Tuvo la valentía de despedirse de su familia en una demostración de fortaleza cuando la muerte ya asomaba a su puerta. Siempre admiré a mi tío Nano , un camionero cacereño de los pies a la cabeza que había recorrido miles de kilómetros al volante transportando mercancías allí donde le llamaban. Su leyenda quedará para siempre en la memoria de quienes, cuando éramos niños, soñábamos con ese volante gigante que manejaba con la experiencia de un cirujano en la mesa de operaciones.

Así se forja el recuerdo imborrable de los hombres que pertenecen a una especie que sabe de la soledad en el comedor de un bar de carretera un lunes por la noche camino del destino que sirva para dar de comer a su familia, de la mirada hacia el horizonte mientras sueñas con volver a casa. Y, por qué no, de los clubes que se encienden como farolas en las autopistas oscuras.

Fue mi tío Nano un auténtico luchador, hasta el último día, como si quisiera demostrarles a los más cercanos que la vida siempre ha sido un viaje constante para llegar a ese lugar donde espera el descanso. Le encantaban los baños en Benidorm, salir a pasear con Cristina , su mujer, y compartir barra con quien hiciera falta porque siempre le gustó la calle.

Alguien me contaba que peleó contra el cáncer como un campeón, sin importarle cuándo alcanzaría su hora. Y llegó, pero con la serenidad de quien sabe que ese sería su último viaje en vida. Cuántos habría hecho en el camión con un destino cierto, cuántas rutas hacia ciudades desconocidas donde descargar y regresar. Por eso, allá donde estés, sigue conduciendo, que el camino siempre es de los valientes. Buena ruta, Nano.

● Filas proporcionadas:
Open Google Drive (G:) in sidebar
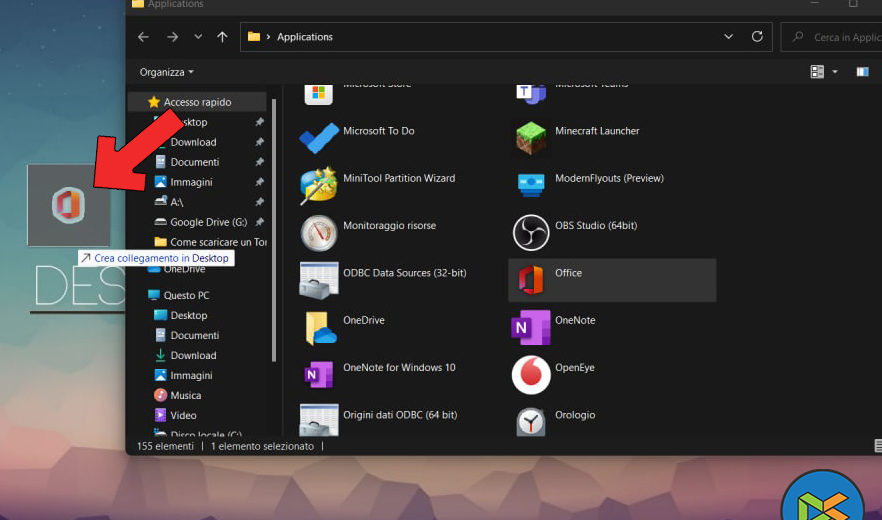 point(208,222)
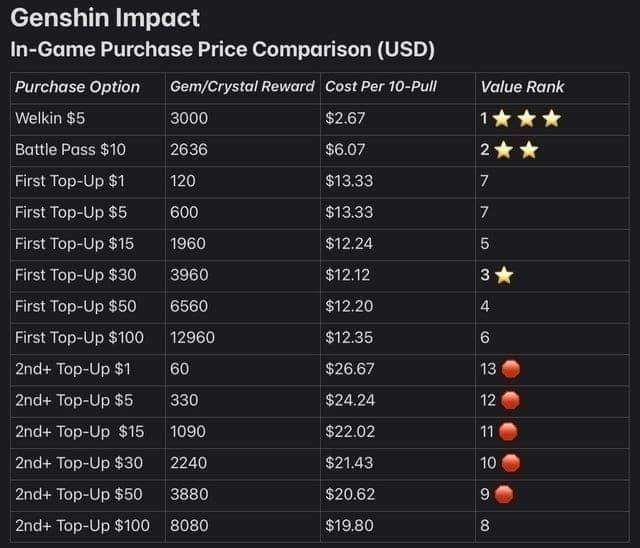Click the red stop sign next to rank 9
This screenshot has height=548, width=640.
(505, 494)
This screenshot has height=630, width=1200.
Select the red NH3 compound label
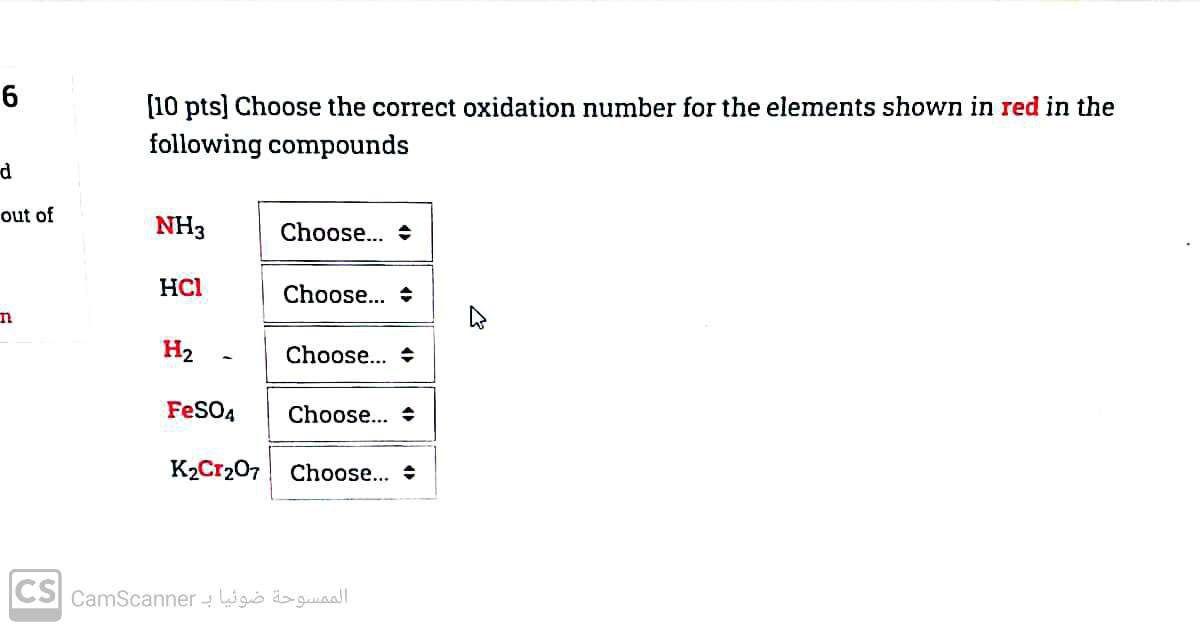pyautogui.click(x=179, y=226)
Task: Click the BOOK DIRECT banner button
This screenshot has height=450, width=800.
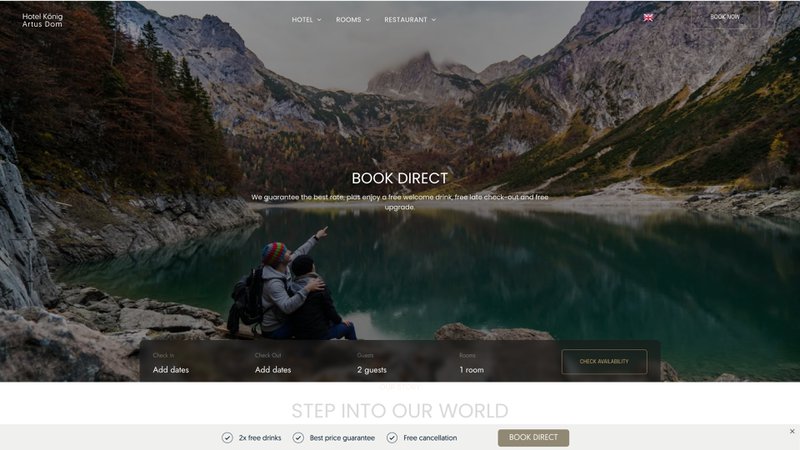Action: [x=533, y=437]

==

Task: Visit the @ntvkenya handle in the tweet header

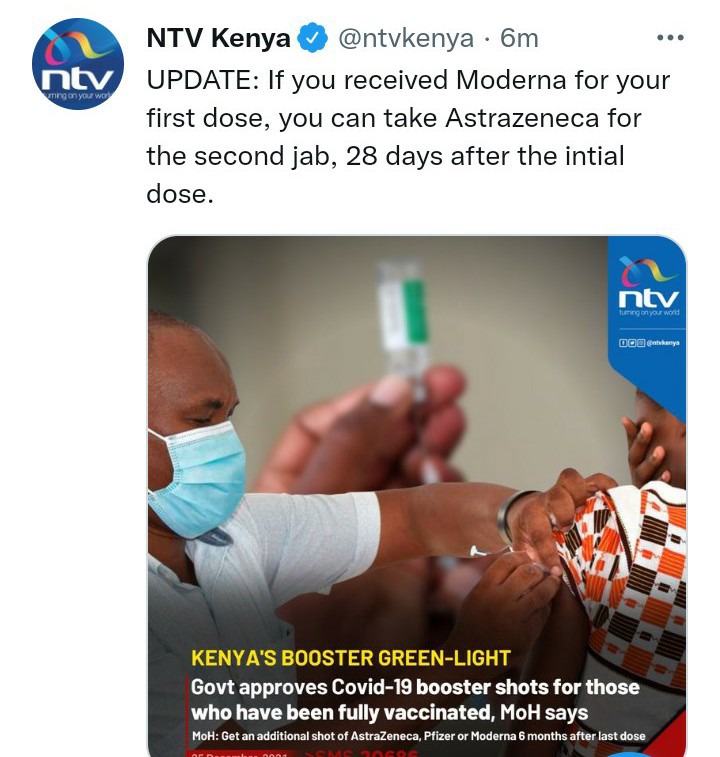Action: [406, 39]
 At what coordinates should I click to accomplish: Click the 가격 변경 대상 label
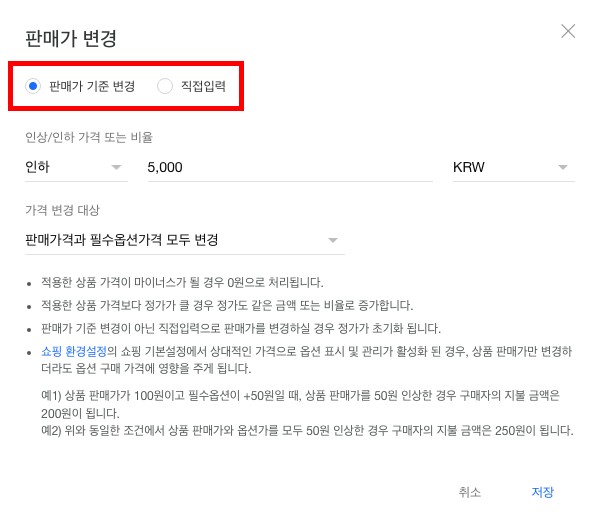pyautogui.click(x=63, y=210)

● Tarea asignada:
Responde, a partir del texto sobre el tío Nano, las siguientes preguntas:
(a) ¿Con qué se compara la experiencia con la que manejaba el volante?
(b) ¿Cómo se llama su mujer?
(c) ¿Contra qué enfermedad peleó?

● Respuesta a continuación:
(a) Con la de un cirujano en la mesa de operaciones.
(b) Cristina.
(c) Contra el cáncer.